* **Exercise prompt**: In the data that follows, give the number of lines containing the word "each". Offer no additional comment.

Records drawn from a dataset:
* * *

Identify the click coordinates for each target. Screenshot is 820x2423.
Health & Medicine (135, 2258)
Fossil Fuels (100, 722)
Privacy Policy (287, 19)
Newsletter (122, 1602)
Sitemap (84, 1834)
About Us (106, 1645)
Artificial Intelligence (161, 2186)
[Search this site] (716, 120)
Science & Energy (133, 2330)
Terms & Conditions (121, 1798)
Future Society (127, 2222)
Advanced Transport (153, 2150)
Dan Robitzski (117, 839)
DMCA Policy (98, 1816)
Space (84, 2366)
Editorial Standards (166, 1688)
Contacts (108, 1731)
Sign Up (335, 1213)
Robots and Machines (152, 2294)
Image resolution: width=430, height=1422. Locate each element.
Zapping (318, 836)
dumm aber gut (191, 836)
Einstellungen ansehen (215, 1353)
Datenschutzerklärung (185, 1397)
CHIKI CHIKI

* * *

* **Task output**: 2